Sec18p action is required on both fusion partners to activate them for docking and fusion. Separate samples of BJ3505 vacuoles (with pro-alkaline phosphatase) and DKY6281 vacuoles (carrying the maturation enzymes), each equivalent to three standard fusion reactions, were incubated at 27°C in the presence or absence of antibodies to Sec18p (70 μg/ml). After 15 min, the samples were chilled, supplemented with antibodies to Sec18p (to 70 μg/ml), and left on ice for 5 min.
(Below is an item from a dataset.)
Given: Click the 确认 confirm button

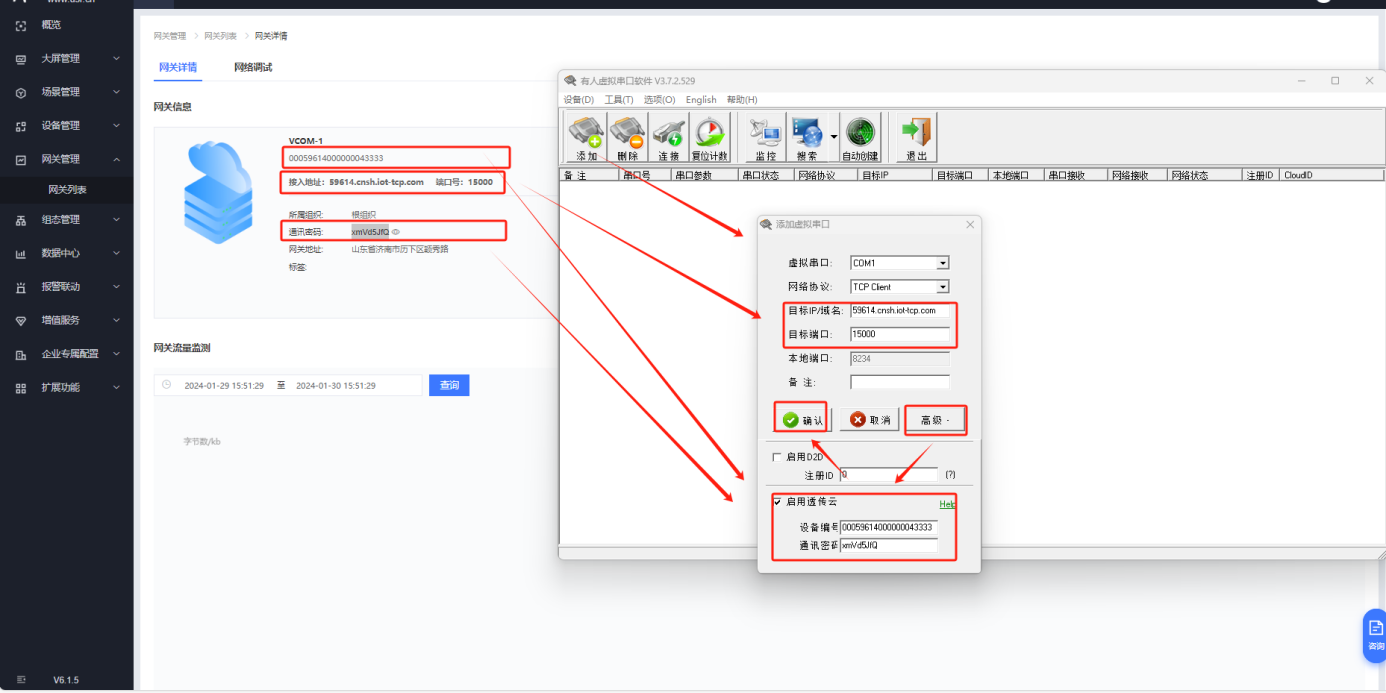Looking at the screenshot, I should [x=802, y=420].
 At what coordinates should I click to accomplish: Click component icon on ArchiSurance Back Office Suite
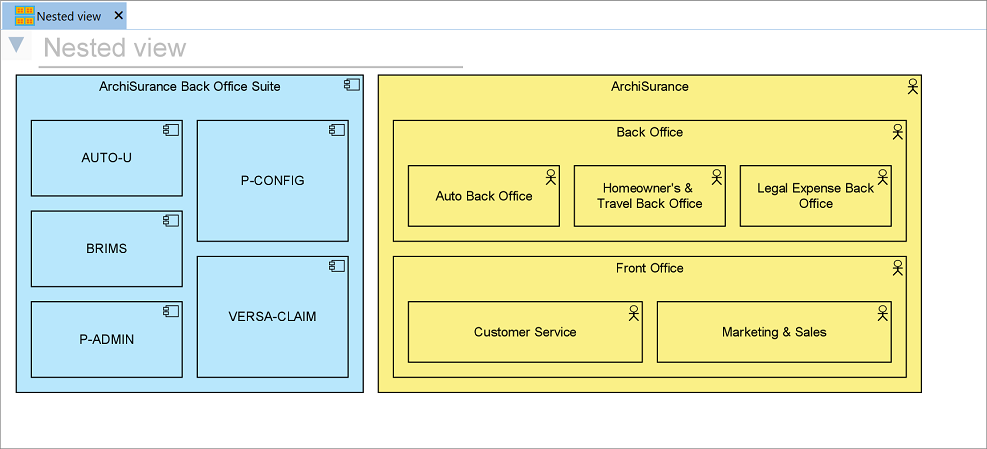(x=352, y=85)
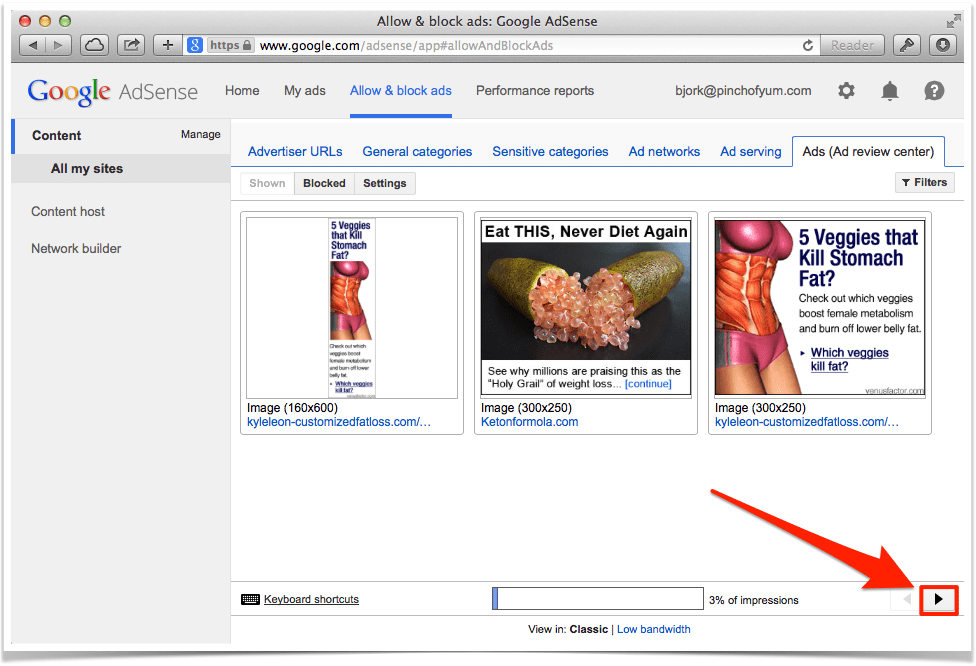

They were mixed pairwise to make combinations where only one of the fusion partners or neither of them had been preincubated with anti-Sec18p. The tubes were centrifuged briefly (2 min, 8,000 g, 4°C) and the vacuoles resuspended in fresh reaction mixture with 75 μM DTT. Each sample was split into aliquots which received either 1.5 μg/ml Sec18p to release the block of the Sec18p pathway or antibodies to Sec18p to maintain the block. The samples were incubated at 27°C or on ice (to indicate the background reaction which had occurred during the first incubation). After 70 min, fusion activity was determined. Control samples having both fusion partners already mixed during the first incubation were taken through the same procedure in parallel (right panel).

Figure 6

The requirement for Ypt7p cannot be fulfilled while the vacuoles are in separate tubes. For each time point, two separate samples, each equivalent to five standard fusion reactions, were incubated at 27°C. One contained BJ3505 vacuoles carrying the pro-alkaline phosphatase (B) whereas the other contained DKY6281 vacuoles harboring the maturation enzyme, proteinase A (D). At the indicated times, aliquots were withdrawn from the reactions, chilled, and transferred into tubes containing Gdi1p (final concentration 100 μg/ml), antibodies to either Ypt7p (120 μg/ ml), Sec18p (80 μg/ml), or Sec17p (80 μg/ml), or control buffer only. The tubes were centrifuged briefly (1 min, 8,000 g, 4°C) and the vacuoles were resuspended gently and incubated for 70 min at 27°C or on ice. Fusion was then determined.

Figure 5

Activation produces a labile state which requires docking for productive consumption. Fusion reactions were started in the presence or absence of ATP with 6 μg vacuoles in a total volume of 600 μl, i.e., with a 20-fold reduced vacuole concentration. After the indicated times at 27°C or on ice, the samples were centrifuged (5 min at 10,000 g, 2°C) and the vacuoles were resuspended in 30 μl complete reaction mixture, i.e., at standard vacuole concentration. After a total reaction time of 120 min at standard concentration and at 27°C, fusion activity was determined.

Figure 7

Visible clustering of vacuoles in the early reaction phase depends on Ypt7p. (A) Fusion reactions for microscopic analysis were performed as in Fig. 4. Samples were incubated for 15 min at 27°C in the presence of buffer, Gdi1p (100 μg/ ml), or F_ab fragments against Ypt7p (125 μg/ml) or carboxypeptidase Y (Control-F_ab; 125 μg/ml). (B) Quantitation of the data in A was performed as in Fig. 3.